Todo mês de junho, líderes políticos, reguladores, banqueiros e investidores se reúnem em Xangai para o Fórum Lujiazui, um dos eventos mais importantes de política financeira da China. Enquanto Davos é o espaço onde elites globais discutem o futuro da economia mundial, o Lujiazui tem se tornado o palco onde Pequim sinaliza suas intenções de moldar esse futuro em benefício próprio.

No evento deste ano, autoridades chinesas revelaram um pacote de medidas voltadas para expandir o financiamento offshore em renminbi (RMB), aprofundar o papel de Xangai como centro financeiro internacional e criar novas facilidades de liquidez para bancos centrais e investidores soberanos estrangeiros.

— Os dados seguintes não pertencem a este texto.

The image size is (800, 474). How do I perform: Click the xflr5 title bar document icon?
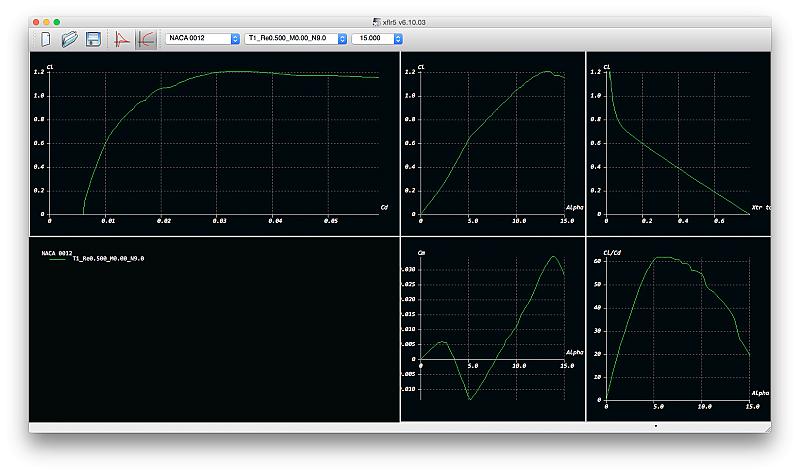tap(375, 21)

Essas iniciativas visam também aumentar a negociação transfronteiriça do RMB e abrir mais setores da economia chinesa para a participação internacional.

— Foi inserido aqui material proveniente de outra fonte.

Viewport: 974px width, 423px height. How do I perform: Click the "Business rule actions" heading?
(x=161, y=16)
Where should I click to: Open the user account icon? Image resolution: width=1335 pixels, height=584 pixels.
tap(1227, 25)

Embora muitos observadores levantem dúvidas sobre a sinceridade e viabilidade dessas ações, o foco deve estar na construção metódica da infraestrutura financeira necessária para reduzir a dependência do sistema financeiro centrado no dólar. A China está se posicionando como uma competidora séria no cenário financeiro global, mas o sucesso pode não ser imediato.

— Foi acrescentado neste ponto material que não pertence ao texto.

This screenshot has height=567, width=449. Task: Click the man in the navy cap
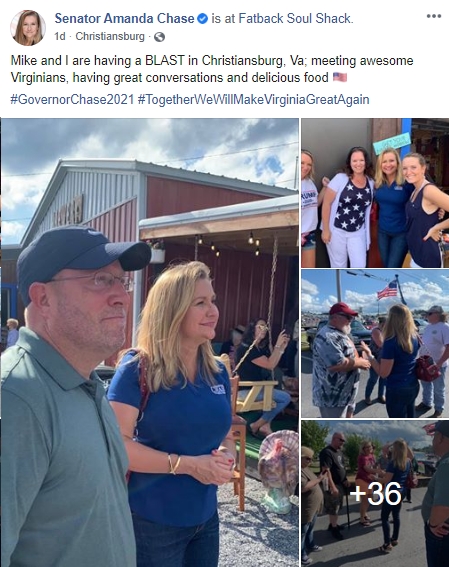click(68, 397)
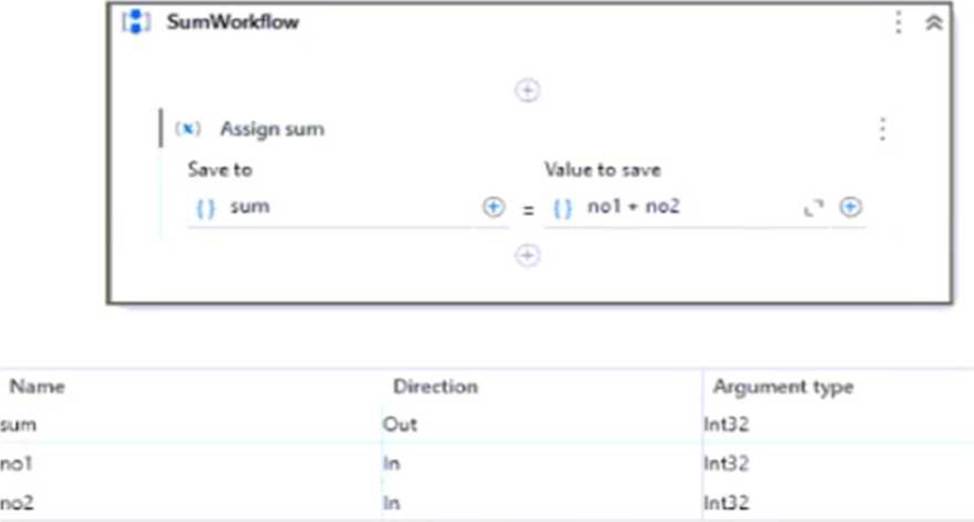Open the SumWorkflow three-dot options menu

tap(898, 22)
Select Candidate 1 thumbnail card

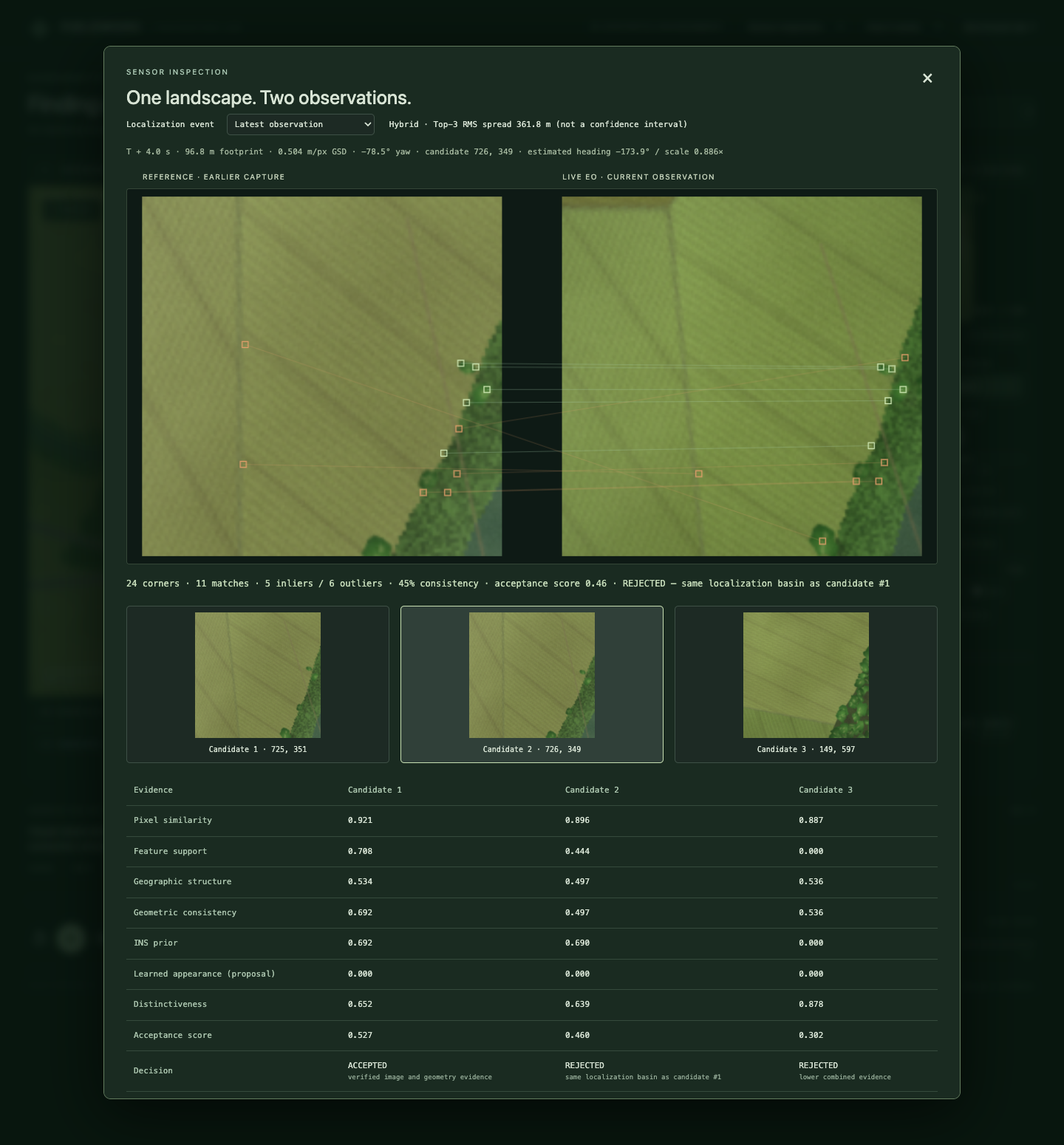(258, 684)
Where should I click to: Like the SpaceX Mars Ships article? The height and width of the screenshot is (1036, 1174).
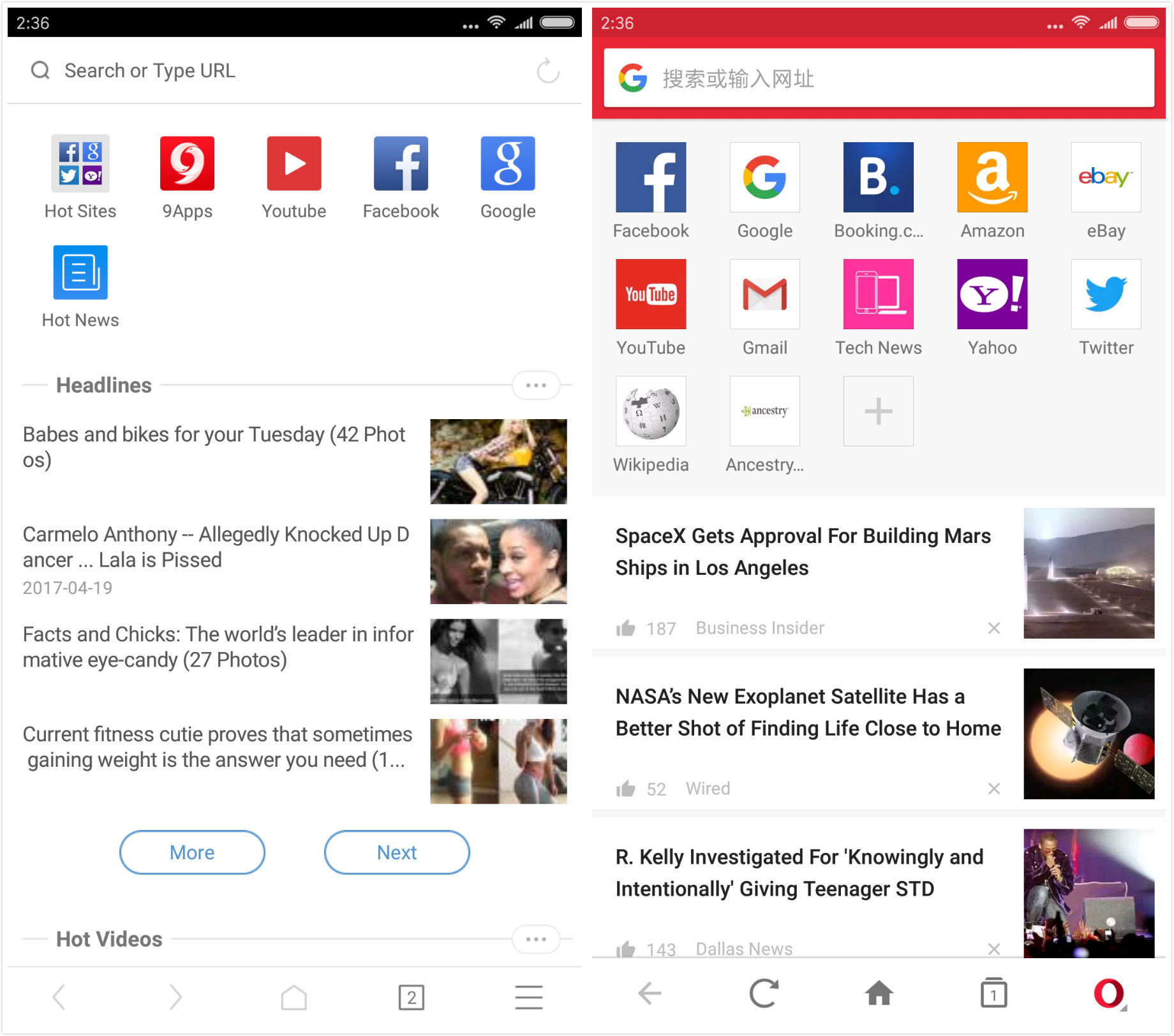(x=626, y=628)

Objetivos de longo prazo com o 15º Plano Quinquenal

O governo chinês vem trabalhando na internacionalização do RMB desde a crise financeira de 2008, por meio de programas de liquidação de comércio e centros de compensação offshore. As novas medidas anunciadas estão alinhadas com a implementação do 15º Plano Quinquenal, que eleva a estratégia financeira ao nível de objetivo nacional.

Embora muitos analistas ocidentais tenham inicialmente subestimado as ambições da China, o país tem mostrado determinação em avançar, mesmo que de forma gradual. A recente abertura de mercados e a criação de novos produtos financeiros visam não apenas atrair investimentos estrangeiros, mas também reduzir a exposição da China ao poder financeiro dos EUA.

Implicações geopolíticas

A crescente atenção ao papel financeiro da China deve ser observada com cautela, especialmente à medida que o Congresso dos EUA se mostra cada vez mais atento às implicações de investimentos em empresas chinesas. O cenário financeiro global pode passar por transformações significativas, e é fundamental que investidores e formuladores de políticas compreendam as nuances dessa transição.